Já estava quase pegando no sono, depois de muito se incomodar com as roupas sujas pinicando sua pele e com a poeira dos lençóis, quando ouviu batidas leves na porta.
— Ainda está acordada? — a voz mansa de Albafica soou abafada pela madeira da porta.
— Estou. — respondeu, com um tom surpreso. Ele então abriu a porta lentamente, colocando apenas meio corpo para dentro.
— Pegue essa túnica. É minha. Vai ficar um pouco grande, mas imagino que seja melhor do que dormir com roupas sujas. — ele lhe estende a peça, e Alexia levantou-se de imediato, indo até a porta para pegá-la.
Seu olhar foi atraído para o dele, e por um instante Alexia pensou enxergar ternura nos orbes azuis. No entanto, lembrava-se bem do tom cortante de suas palavras horas atrás. Ele não a queria por perto; deixara isso bem claro. Ainda assim, havia algo em sua expressão que não combinava com a frieza de antes.

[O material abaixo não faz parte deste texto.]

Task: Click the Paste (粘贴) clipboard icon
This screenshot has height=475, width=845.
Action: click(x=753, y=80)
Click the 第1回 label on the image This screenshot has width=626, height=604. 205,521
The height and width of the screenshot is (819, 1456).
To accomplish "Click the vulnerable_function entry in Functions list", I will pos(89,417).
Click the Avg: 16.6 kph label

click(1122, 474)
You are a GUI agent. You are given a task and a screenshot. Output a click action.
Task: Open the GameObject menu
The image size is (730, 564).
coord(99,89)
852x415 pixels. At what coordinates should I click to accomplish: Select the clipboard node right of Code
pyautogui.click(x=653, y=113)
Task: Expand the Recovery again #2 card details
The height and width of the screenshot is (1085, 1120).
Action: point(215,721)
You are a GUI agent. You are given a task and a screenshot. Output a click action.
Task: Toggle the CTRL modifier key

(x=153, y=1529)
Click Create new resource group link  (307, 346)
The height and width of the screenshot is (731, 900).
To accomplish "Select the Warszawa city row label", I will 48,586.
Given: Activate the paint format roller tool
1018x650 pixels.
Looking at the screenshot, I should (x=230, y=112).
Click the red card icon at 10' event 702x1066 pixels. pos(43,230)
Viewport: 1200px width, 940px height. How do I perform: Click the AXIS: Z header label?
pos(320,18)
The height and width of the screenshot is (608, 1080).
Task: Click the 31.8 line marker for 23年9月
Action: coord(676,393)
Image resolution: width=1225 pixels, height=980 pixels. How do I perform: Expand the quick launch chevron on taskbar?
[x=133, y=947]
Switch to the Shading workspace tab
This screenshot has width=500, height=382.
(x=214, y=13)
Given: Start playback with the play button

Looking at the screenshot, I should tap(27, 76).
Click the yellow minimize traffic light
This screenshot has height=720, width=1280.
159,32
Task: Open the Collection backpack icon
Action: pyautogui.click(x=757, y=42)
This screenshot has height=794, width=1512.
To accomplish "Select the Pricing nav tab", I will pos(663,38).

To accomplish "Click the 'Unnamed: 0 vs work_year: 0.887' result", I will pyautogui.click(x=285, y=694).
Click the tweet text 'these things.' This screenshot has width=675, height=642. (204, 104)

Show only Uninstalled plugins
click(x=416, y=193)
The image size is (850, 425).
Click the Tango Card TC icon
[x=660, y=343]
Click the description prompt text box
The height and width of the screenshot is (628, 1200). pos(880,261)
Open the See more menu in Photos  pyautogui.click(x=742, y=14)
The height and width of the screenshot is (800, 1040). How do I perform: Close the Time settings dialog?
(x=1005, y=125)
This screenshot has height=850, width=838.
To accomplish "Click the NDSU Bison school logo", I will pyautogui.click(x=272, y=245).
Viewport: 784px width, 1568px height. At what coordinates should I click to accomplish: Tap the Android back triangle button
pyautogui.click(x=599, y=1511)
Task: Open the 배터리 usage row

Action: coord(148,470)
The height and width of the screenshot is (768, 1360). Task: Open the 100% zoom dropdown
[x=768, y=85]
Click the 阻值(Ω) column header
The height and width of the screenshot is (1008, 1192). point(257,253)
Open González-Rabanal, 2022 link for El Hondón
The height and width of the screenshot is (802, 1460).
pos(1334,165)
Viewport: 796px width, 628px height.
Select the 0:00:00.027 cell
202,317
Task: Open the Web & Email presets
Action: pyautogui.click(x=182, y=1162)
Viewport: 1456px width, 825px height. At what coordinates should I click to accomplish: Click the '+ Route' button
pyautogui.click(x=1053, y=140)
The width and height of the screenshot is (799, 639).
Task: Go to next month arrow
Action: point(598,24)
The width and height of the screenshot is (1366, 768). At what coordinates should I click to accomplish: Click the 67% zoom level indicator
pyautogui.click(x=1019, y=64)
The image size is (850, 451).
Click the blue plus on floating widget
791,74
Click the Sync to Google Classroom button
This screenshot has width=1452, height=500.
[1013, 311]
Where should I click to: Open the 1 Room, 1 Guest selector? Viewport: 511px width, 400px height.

— Obrigada e... boa noite. — murmurou, rompendo o contato visual.
— Boa noite. — respondeu ele, recuando e fechando a porta.
Alexia soltou a respiração que nem percebera estar segurando e dirigiu-se à suíte do quarto. Lá, tomou o banho mais rápido e gelado de sua vida, apenas para livrar-se do suor e da poeira acumulados no dia exaustivo. Vestiu a túnica que Albafica lhe dera, que realmente ficara grande, mas era incrivelmente confortável. Deitou-se novamente, o corpo agradecendo o alívio do cansaço, e caiu no sono quase imediatamente, embalada pelo perfume suave de rosas que impregnava a túnica. Era como se ele estivesse ali, ao seu lado.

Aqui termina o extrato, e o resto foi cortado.